Cottam William J, Condon Laura, Alshuft Hamza, Reckziegel Diane, Auer Dorothee P
Arthritis Research UK Pain Centre, University of Nottingham, Nottingham, UK; Sir Peter Mansfield Imaging Centre, University of Nottingham, Nottingham, UK; Division of Clinical Neuroscience, Radiological Sciences, University of Nottingham, Queen's Medical Centre, Nottingham, UK.
Arthritis Research UK Pain Centre, University of Nottingham, Nottingham, UK; Division of Clinical Neuroscience, Radiological Sciences, University of Nottingham, Queen's Medical Centre, Nottingham, UK.
Neuroimage Clin. 2016 Jul 1;12:269-76. doi: 10.1016/j.nicl.2016.06.022. eCollection 2016.

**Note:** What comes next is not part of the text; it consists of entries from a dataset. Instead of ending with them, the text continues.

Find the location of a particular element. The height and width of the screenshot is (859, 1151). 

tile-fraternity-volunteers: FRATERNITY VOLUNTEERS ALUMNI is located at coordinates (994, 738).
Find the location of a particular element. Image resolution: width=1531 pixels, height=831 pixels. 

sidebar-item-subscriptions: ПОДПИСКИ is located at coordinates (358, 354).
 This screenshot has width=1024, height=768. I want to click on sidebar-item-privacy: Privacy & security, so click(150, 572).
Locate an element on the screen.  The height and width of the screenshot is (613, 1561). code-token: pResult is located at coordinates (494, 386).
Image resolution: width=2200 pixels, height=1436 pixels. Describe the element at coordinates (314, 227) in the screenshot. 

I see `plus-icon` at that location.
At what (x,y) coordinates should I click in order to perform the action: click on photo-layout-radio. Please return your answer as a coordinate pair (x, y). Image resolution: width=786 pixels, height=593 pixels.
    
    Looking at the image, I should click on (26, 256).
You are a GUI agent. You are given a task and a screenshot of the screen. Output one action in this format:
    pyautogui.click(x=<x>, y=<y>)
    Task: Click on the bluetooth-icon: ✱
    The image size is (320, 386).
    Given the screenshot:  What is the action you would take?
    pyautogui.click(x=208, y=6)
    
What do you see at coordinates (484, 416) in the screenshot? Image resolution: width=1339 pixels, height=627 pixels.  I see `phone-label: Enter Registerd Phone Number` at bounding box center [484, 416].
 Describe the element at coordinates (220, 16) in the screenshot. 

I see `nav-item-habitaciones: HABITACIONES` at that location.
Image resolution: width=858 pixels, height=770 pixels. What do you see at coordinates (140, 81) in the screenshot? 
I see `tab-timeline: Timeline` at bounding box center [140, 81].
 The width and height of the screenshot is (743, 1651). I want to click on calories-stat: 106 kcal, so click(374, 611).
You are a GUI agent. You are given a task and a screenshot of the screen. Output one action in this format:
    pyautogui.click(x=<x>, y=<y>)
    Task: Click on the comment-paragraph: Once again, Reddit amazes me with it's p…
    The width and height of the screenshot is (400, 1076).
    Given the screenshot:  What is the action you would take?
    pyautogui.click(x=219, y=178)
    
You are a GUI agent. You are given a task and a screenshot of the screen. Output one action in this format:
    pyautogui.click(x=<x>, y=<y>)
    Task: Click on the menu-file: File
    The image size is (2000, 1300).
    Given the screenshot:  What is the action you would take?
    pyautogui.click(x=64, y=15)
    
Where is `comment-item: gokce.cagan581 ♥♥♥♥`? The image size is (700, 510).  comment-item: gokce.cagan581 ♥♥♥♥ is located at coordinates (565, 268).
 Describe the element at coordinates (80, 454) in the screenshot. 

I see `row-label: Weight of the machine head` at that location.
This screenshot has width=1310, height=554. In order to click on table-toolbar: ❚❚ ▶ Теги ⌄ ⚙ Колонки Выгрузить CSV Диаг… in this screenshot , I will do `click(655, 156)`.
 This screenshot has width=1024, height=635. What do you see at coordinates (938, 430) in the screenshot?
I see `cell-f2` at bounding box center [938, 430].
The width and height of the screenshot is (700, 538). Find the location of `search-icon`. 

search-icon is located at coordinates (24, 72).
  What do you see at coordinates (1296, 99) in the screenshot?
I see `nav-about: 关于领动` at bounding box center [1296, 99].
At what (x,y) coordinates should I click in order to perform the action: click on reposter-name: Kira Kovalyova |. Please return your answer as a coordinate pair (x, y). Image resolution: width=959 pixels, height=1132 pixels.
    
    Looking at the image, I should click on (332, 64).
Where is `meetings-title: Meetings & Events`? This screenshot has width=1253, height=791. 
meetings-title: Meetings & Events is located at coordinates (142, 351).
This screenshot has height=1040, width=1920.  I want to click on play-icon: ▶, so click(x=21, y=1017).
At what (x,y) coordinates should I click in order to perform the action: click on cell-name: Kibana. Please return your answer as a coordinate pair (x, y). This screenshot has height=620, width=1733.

Functional magnetic resonance imaging studies (fMRI) have transformed our understanding of central processing of evoked pain but the typically used block and event-related designs are not best suited to the study of ongoing pain. Here we used arterial spin labelling (ASL) for cerebral blood flow mapping to characterise the neural correlates of perceived intensity of osteoarthritis (OA) pain and its interrelation with negative affect. Twenty-six patients with painful knee OA and twenty-seven healthy controls underwent pain phenotyping and ASL MRI at 3T. Intensity of OA pain correlated positively with blood flow in the anterior mid-cingulate cortex (aMCC), subgenual cingulate cortex (sgACC), bilateral hippocampi, bilateral amygdala, left central operculum, mid-insula, putamen and the brainstem. Additional control for trait anxiety scores reduced the pain-CBF association to the aMCC, whilst pain catastrophizing scores only explained some of the limbic correlations. In conclusion, we found that neural correlates of reported intensity of ongoing chronic pain intensity mapped to limbic-affective circuits, and that the association pattern apart from aMCC was explained by trait anxiety thus highlighting the importance of aversiveness in the experience of clinical pain.
功能磁共振成像研究(fMRI)改变了我们对诱发疼痛中枢处理的理解,但通常使用的组块设计和事件相关设计并不最适合于持续性疼痛的研究。在此,我们使用动脉自旋标记(ASL)进行脑血流图谱分析,以表征骨关节炎(OA)疼痛感知强度的神经关联及其与消极情绪的相互关系。26例膝关节疼痛性OA患者和27名健康对照者在3T条件下接受疼痛表型分析和ASL MRI检查。OA疼痛强度与前扣带回中部皮质(aMCC)、膝下扣带回皮质(sgACC)、双侧海马、双侧杏仁核、左侧中央岛盖、岛叶中部、壳核和脑干的血流呈正相关。对特质焦虑评分进行额外控制后,疼痛与脑血流的关联仅存在于aMCC,而疼痛灾难化评分仅解释了部分边缘系统的相关性。总之,我们发现,持续性慢性疼痛强度报告的神经关联映射到边缘-情感回路,除aMCC外的关联模式由特质焦虑解释,从而突出了厌恶感在临床疼痛体验中的重要性。